What Inspectors Found
Milk, cream, and whipped cream measured up to 72°F, more than 30 degrees above the 41°F cold-hold limit required by Florida food safety rules.
The temperature violation was flagged as both a priority violation and a repeat. Priority violations are those the state considers most directly linked to the risk of foodborne illness. The repeat designation means inspectors had documented the same category of problem at this location in a prior inspection.
None of the four violations cited during the April inspection were corrected on site at the time the inspector recorded them. The inspection report notes that out-of-temperature products were relocated to a freezer to quick-chill before being placed in proper refrigeration or discarded, but the corrected-on-site count in the record stands at zero.
The three remaining violations all centered on the coffee prep area as well. Food employees were observed wearing wrist watches and decorative bracelets while handling food, which state rules prohibit because jewelry can harbor bacteria and is difficult to sanitize. Employees were also seen without hair restraints, a basic requirement for anyone handling food products. The fourth violation, flagged as a priority foundation item, noted that food employees had nail polish on and were not wearing gloves while preparing customer drinks. State rules require employees with nail polish to wear gloves as a barrier, precisely because polish can chip and flake into food.

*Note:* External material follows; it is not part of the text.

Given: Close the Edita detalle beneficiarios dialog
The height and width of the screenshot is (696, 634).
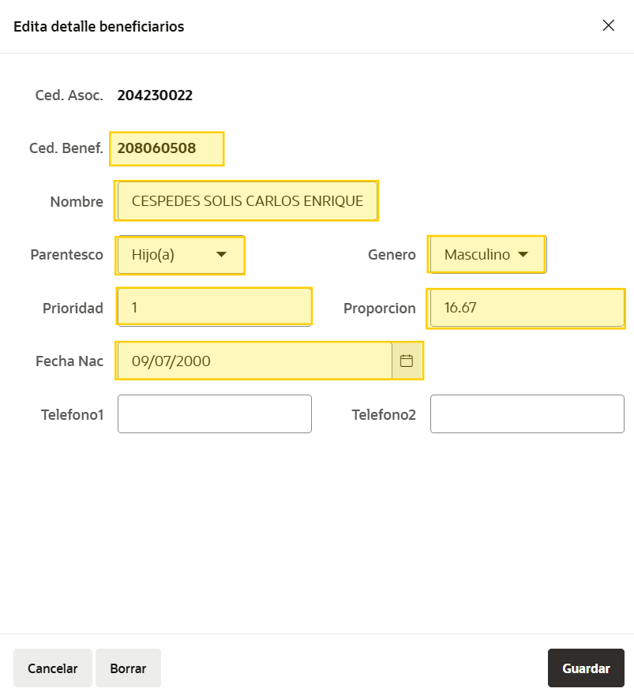Looking at the screenshot, I should pyautogui.click(x=608, y=26).
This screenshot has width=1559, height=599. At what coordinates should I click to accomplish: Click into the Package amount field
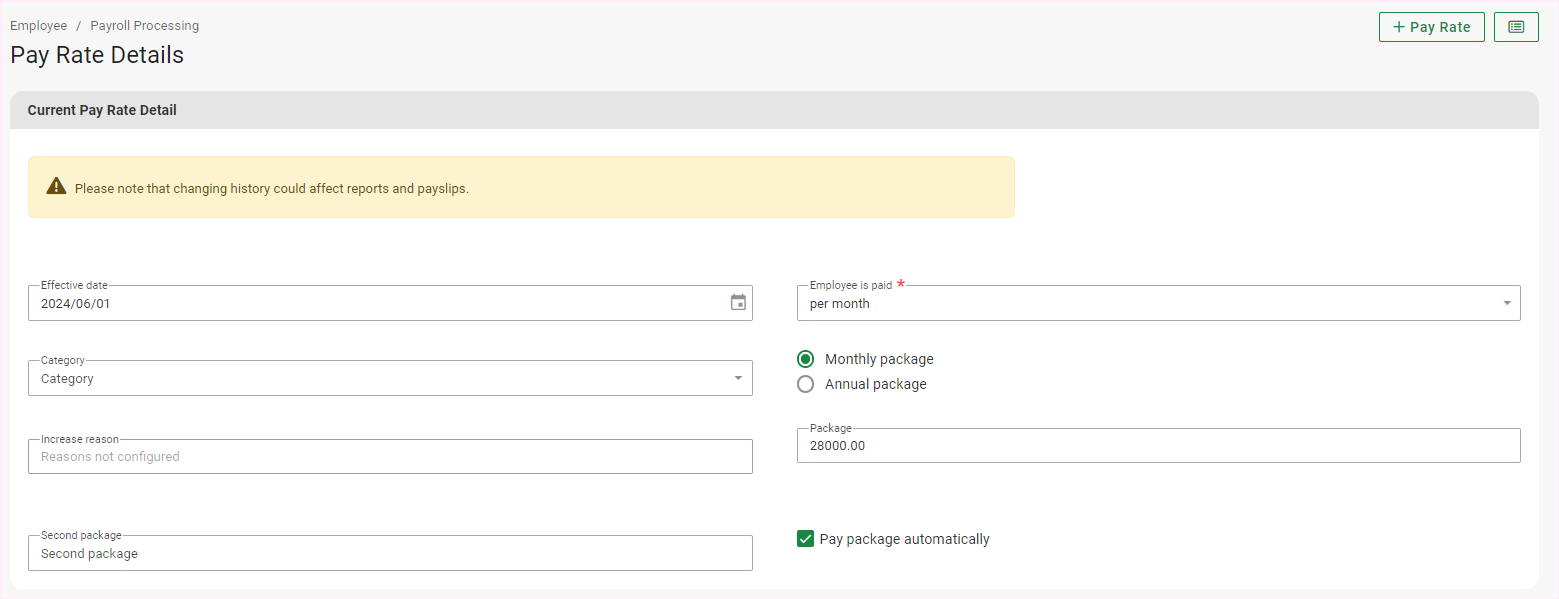(1157, 446)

What These Violations Mean
The temperature finding is the most serious of the four. Dairy products like milk, cream, and whipped cream are what food safety regulators call time and temperature control for safety foods, meaning they support rapid bacterial growth when held outside the safe range. Between 41°F and 135°F, bacteria like Salmonella, Listeria, and Staphylococcus aureus can multiply quickly. At 72°F, the upper end of what inspectors measured at Dutch Bros, dairy has entered a range where bacterial growth accelerates significantly.
For customers ordering a latte or a cold brew with cream, the concern is direct. The dairy going into those drinks was the dairy sitting on those counters.
The nail polish and no-gloves violation carries its own specific risk. Nail polish chips. When it does, fragments can fall into food or drink without a customer noticing. The glove requirement exists as a physical barrier, and at Dutch Bros, where employees are hand-preparing drinks for each customer, that barrier matters on every order.
The jewelry and hair restraint violations are lower in severity but point to a broader compliance culture in the prep area. When multiple personal hygiene requirements are missed at the same time, in the same space, it typically reflects a gap in employee training or supervision rather than a single oversight.
The Longer Record
Dutch Bros Coffee opened at this Tampa location and received its first FDACS inspection on May 7, 2025, a preoperational visit that found zero violations. The facility met all requirements before opening its doors to customers.
That clean opening record makes the April 2026 findings more notable, not less. Within roughly eleven months of passing a zero-violation preoperational inspection, the location had accumulated a priority violation, a repeat designation on that same priority violation, and three additional hygiene citations in a single visit.
The repeat flag is the most significant detail in the inspection history. For a violation to be marked repeat, inspectors must have documented the same type of problem at the location in a previous inspection. With only two inspections on record at this address, that means the cold-hold temperature failure appeared in the facility's history before April 2026, and it appeared again in April 2026.
Two inspections is a short record. But a repeat priority violation in that short a window is a specific fact, and it is the fact the record leaves behind.
What Remains Unresolved
The inspection report notes that products were moved to a freezer during the visit. What it does not show is a corrected-on-site count greater than zero, meaning the violations were not fully resolved to the inspector's satisfaction before the inspection closed.
Whether the dairy reached 41°F or below before being returned to service, or whether it was discarded, is not documented in the inspection record. The nail polish and glove compliance, the jewelry, the hair restraints, those violations also carry no corrected-on-site notation.
The April 2, 2026 inspection closed with four violations on the record, a repeat priority finding among them, and none marked corrected on site.